If I could tell the story my way, I'd end it there. After agreeing that my mission was a failure, I went to find some friends and, like a normal child, played and chased to my heart's content, until I was older and understood who the real villains in this world are. If only that happened... I wonder how different my life would have been.

Instead, sub-consciously I knew that if I couldn't find any villains, I'd make them. Suddenly the girl I had been skipping with turned into an ungrateful monster who didn't want to be my friend.

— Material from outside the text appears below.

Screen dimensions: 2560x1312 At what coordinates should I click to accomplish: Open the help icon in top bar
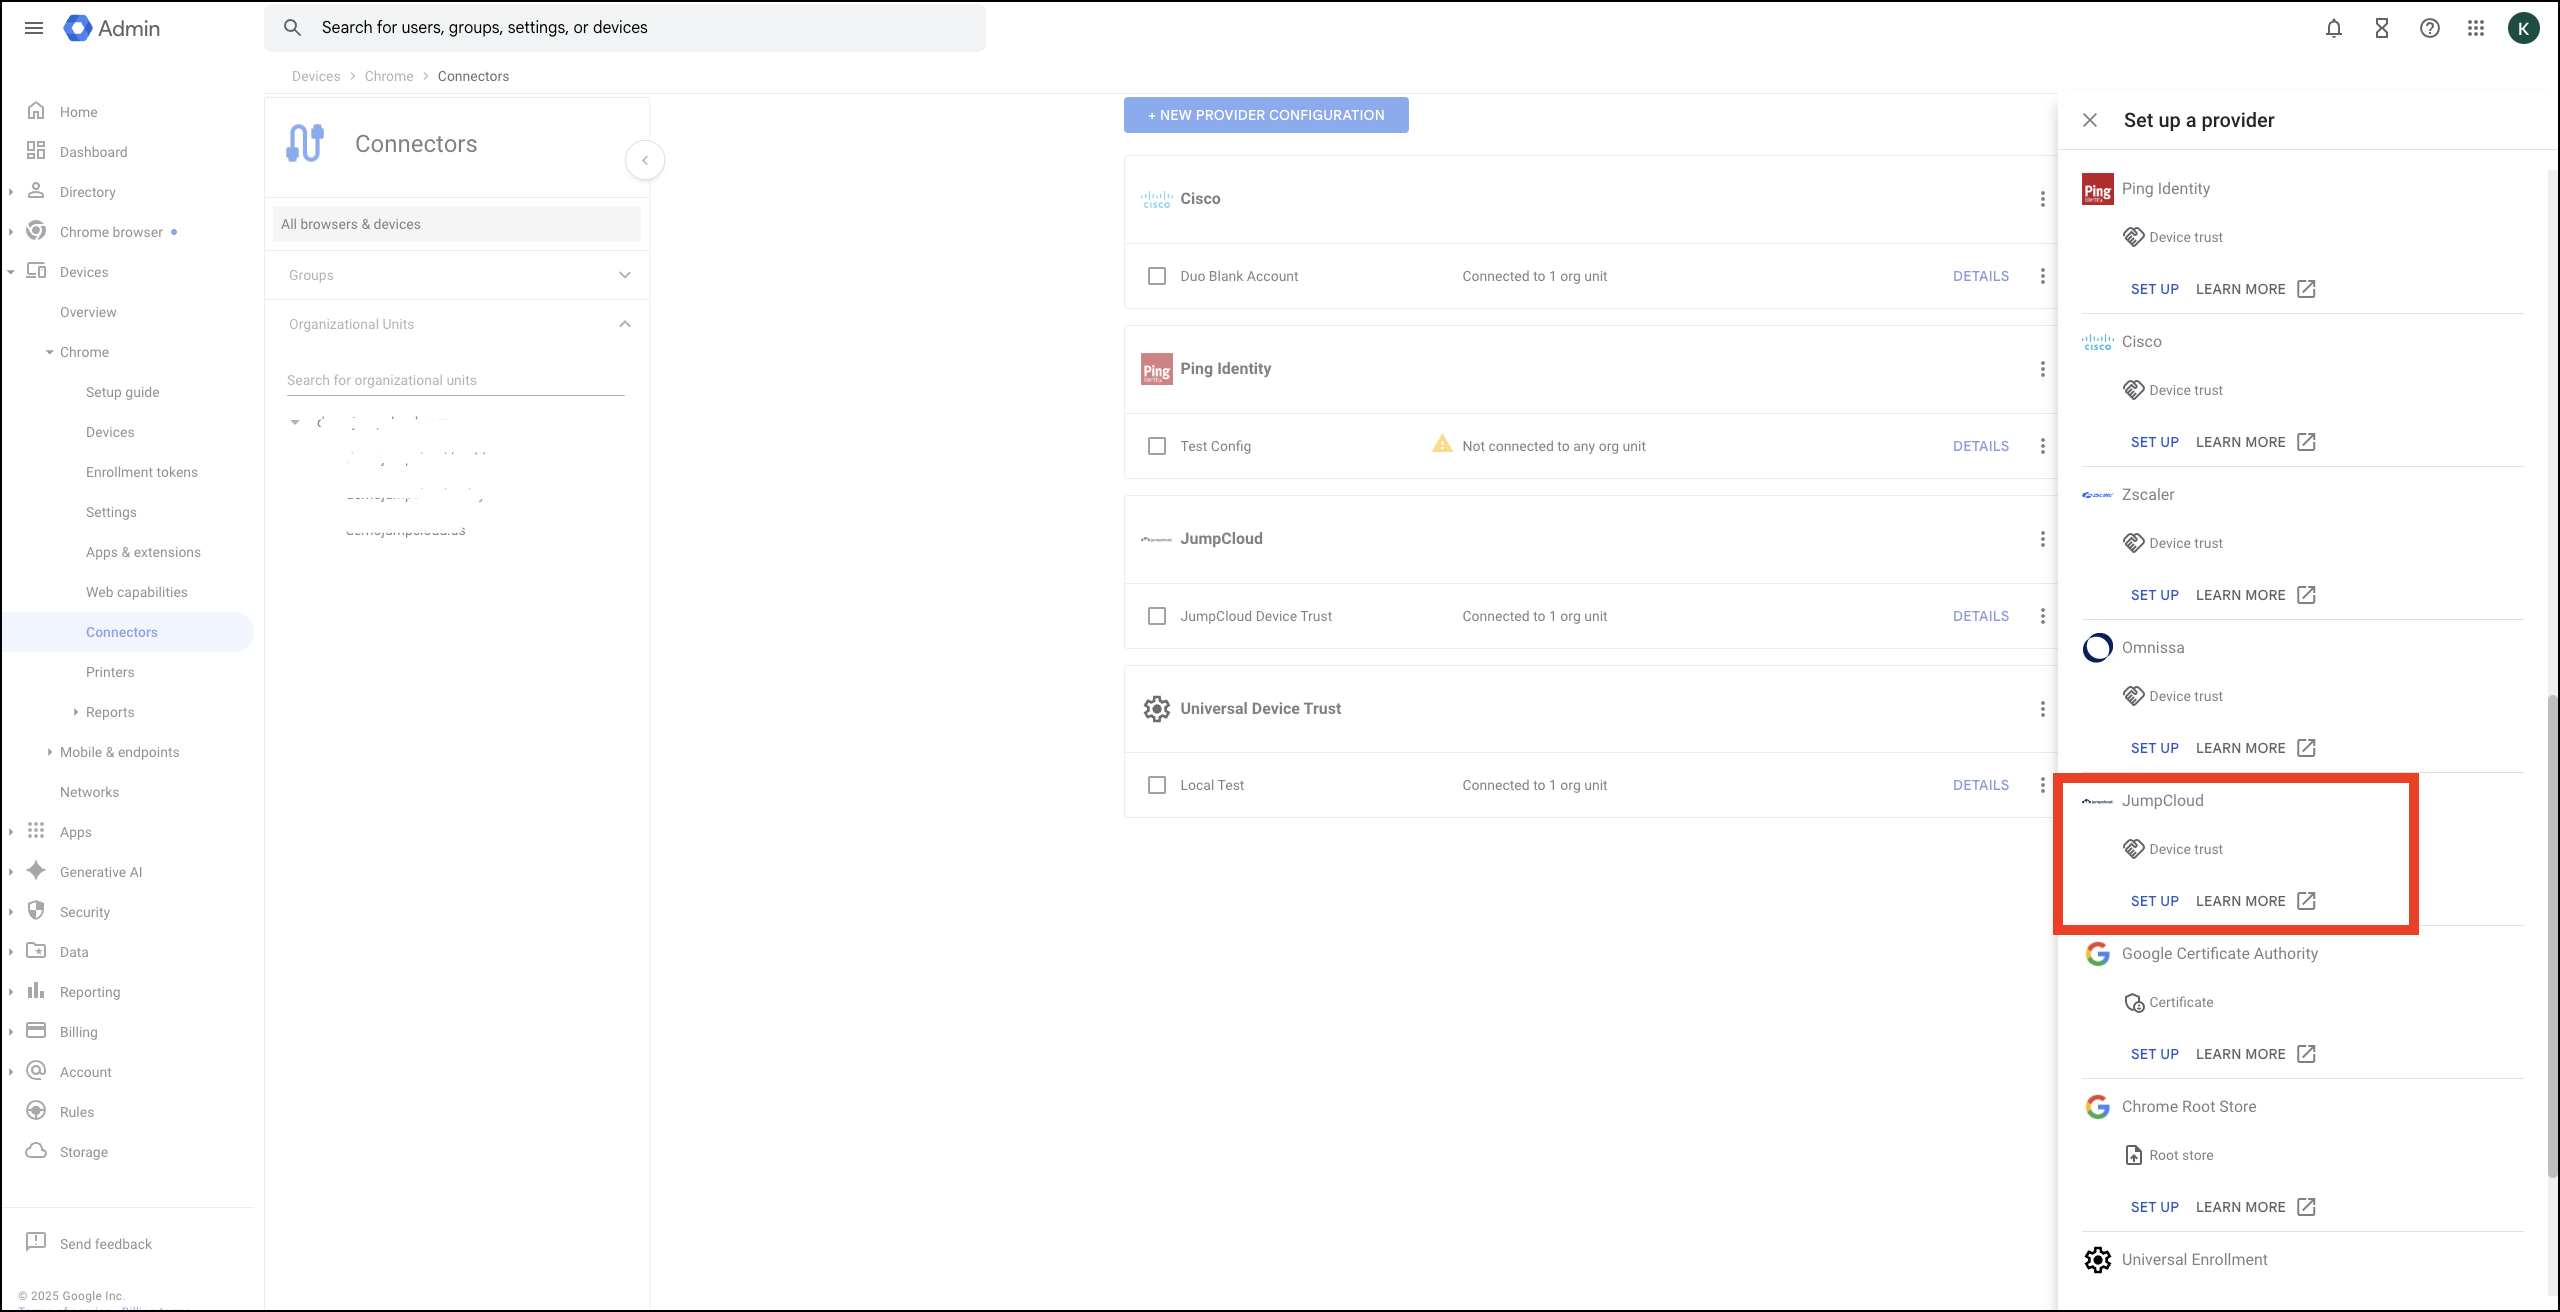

The boy who I found rocks with became a thief who stole anything I had given him. And my best friend grew into a liar who was only close to me so they could take my place and rule over my land. None of it was real, but it felt real to me. I had become the villain, the monster, a deceitful devil who hurt anyone that got close to me, yet in my eyes, I was the glorious hero saving these silly fools from demons so strong that only I could comprehend them. I didn't understand why I was being punished, rather than praised.

It took me a long time to figure out what had really happened when I was young. The rest of my childhood was spent in isolation as I became depressed by the knowledge that I saw the world, myself, and others in a different way to everyone else. After a while, I knew no one would understand what it was truly like for me when I hurt all those people, so I changed my way of living and spent day after day researching and exploring what life was really like. I'm still learning, even now, but I have so much more control over my actions than I used to because I have so much more information.

The truth of who I was, of who I am, will never leave me though. It stays with me, even when I get told by some that I was young and it wasn't my fault, I know that the hurt I caused so many people can't just be easily forgiven – not by myself or them. My childhood will always be marked by being a villain, but I don't have to be defined by it. I know now that I can only do what I believe is right, and whether that makes me a hero or a villain is up to you.